Sporting festeja título de voleibol (foto: Miguel Nunes)
Sporting festeja título de voleibol (foto: Miguel Nunes)

O paradigma de Alvalade

«Sou do tamanho do que vejo», espaço de opinião da jornalista Edite Dias

Quase ao mesmo tempo que Edson Valencia & companhia faziam a festa do título de campeão no João Rocha, com o capitão Tiago Pereira a recordar a um pavilhão cheio de adeptos felizes — depois de mais uma vitória implacável frente ao inimigo preferido — que a equipa de voleibol conquistou o triplete, algo que não acontecia há 23 anos, no reino da Dinamarca, a equipa de andebol do Sporting não escondia a desilusão por ter perdido por um golo a hipótese de concretizar o sonho de estar na final four da Liga dos Campeões. Há três dias, o basquetebol verde e branco derrotou o tetracampeão, o Benfica, na final da Taça Hugo dos Santos e o hóquei em patins joga esta noite a presença na final four da Champions e está vivo na discussão do título, que será decidida no play-off.

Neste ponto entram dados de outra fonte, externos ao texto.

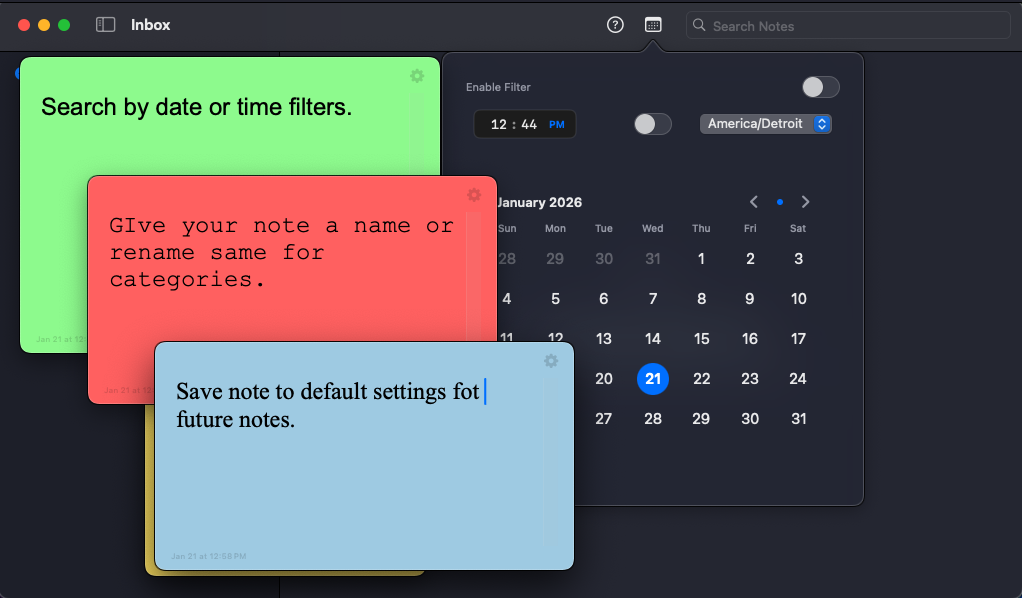Select January 31 on the calendar

798,418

Na mesma época, os leões chegaram às decisões de praticamente tudo nas modalidades, com presença nas finais da Taça de Portugal em seis modalidades.

No andebol, o Sporting voltou a estar entre os oito melhores da Europa pelo segundo ano consecutivo. Não pode ser um acaso. É um padrão que Ricardo Costa tem vindo a construir, com a qualidade e a ambição que transportou dos seus tempos de jogador. Depois de ter conquistado o tricampeonato, disse uma coisa muito interessante: «Está na hora de deixar de sonhar e começar a concretizar os sonhos». Ainda não foi desta, mas esteve quase.

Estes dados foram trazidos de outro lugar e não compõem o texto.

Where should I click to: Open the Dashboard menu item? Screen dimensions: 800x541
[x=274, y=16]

Durante anos, o discurso sobre o Sporting, e do próprio clube, era intermitente. Hoje, já não é assim. As equipas nas modalidades conquistaram o direito a ser olhadas com admiração pelos adeptos, de lado pelos rivais e com respeito pelos adversários.

E é provavelmente por isto que o critério vai subir. É que se o elogio explica o caminho, a exigência define o próximo passo.

Quando o voleibol leonino ganhou a Taça de Portugal, o seu discreto treinador, João Coelho, lamentou a prestação na Champions, que terminou na primeira fase. Tal como os jogadores.

Tenho para mim que além do trabalho, do talento e de alguma sorte, que faz parte de tudo na vida e o desporto não é exceção, o Sporting tem um novo denominador comum nas modalidades: a coragem de assumir que quer ganhar.

Não ganha sempre? Não, claro que não. Mas o sucesso de tantos, tantas vezes não é coincidência. É consequência.

Mas se isto é muito difícil de construir — e é seguramente — é ainda muito mais difícil de sustentar.

O Sporting construiu uma base competitiva sólida, transversal e coerente. Isso é inegável. Só que essa base não pode servir de almofada. Tem de ser plataforma.

E é precisamente por isso que o momento é interessante.

Porque já não se vai discutir se o Sporting consegue chegar lá. Isso parece resolvido. Vai discutir-se se consegue impor-se.

Ontem, na Dinamarca, o andebol saiu de pé e merece aplausos, até porque chegou à Champions há dois anos!

Mas, um novo paradigma está a instalar-se em Alvalade.

O sucesso já não vai ser medido pela presença nos momentos altos, mas sim pela forma como acabam esses momentos e como se sai deles, quando não se ganha.